__TEXTO PROPORCIONADO__.
((

Entre el 6 y el 9 de junio tendrán lugar las elecciones al Parlamento Europeo, la única institución genuinamente democrática en el entramado institucional comunitario; sus integrantes los elige directamente la ciudadanía, el resto son de naturaleza intergubernamental. Un buen momento para pensar los retos a los que se enfrenta la Unión Europea (UE) y, diría más, el conjunto del planeta.

Lo primero que hay que desmontar es la falacia –que a fuerza de ser repetida una y otra vez no la convierte en verdadera– de que reforzar la integración económica, consumando un proceso de largo recorrido que empezó mucho antes de la implantación de la moneda única, es beneficioso para todos, especialmente para las economías más rezagadas y para los colectivos más desfavorecidos. Desde esta perspectiva, la convergencia habría sido el motor y el resultado de la construcción europea.

No ha sido así. La Europa realmente existente, la que debería estar en el epicentro de todos los debates, nada tiene que ver con esa visión idealizada y, por lo tanto, falsa. Las divergencias entre las economías y las regiones, entre las del centro y las periferias, y las desigualdades de renta y riqueza se han mantenido en niveles elevados o incluso se han recrudecido.

El estallido de la pandemia y la gestión que de la misma hicieron las instituciones comunitarias pusieron de manifiesto las vulnerabilidades asociadas a la globalización de los mercados, de cuyos beneficios la UE había hecho bandera; asimismo, unos servicios públicos frágiles –especialmente el relativo a la sanidad– tuvieron que enfrentar la enfermedad y las dramáticas consecuencias de la misma con una evidente escasez de medios, materiales y humanos, escasez que no cayó del cielo, sino que era el resultado de las políticas austeritarias y privatizadoras aplicadas con especial dureza a partir del crack financiero de 2008; y, en fin, quedó muy clara la creciente penetración de las instituciones comunitarias por las grandes corporaciones, que impusieron e imponen sus designios, convirtiendo la angustia y las perentorias necesidades de la ciudadanía en un formidable negocio para sus directivos y grandes accionistas.

))

__INSTRUCCIONES__. Reproduce sin cambios el fragmento del texto sobre la Unión Europea comprendido entre "Lo primero que" y "la construcción europea.", ambos incluidos.

__DATOS SIGUIENTES__.

((

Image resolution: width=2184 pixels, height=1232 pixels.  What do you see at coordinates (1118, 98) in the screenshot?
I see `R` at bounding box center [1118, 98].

))

__RESPUESTA ESCRITA__.
Lo primero que hay que desmontar es la falacia –que a fuerza de ser repetida una y otra vez no la convierte en verdadera– de que reforzar la integración económica, consumando un proceso de largo recorrido que empezó mucho antes de la implantación de la moneda única, es beneficioso para todos, especialmente para las economías más rezagadas y para los colectivos más desfavorecidos. Desde esta perspectiva, la convergencia habría sido el motor y el resultado de la construcción europea.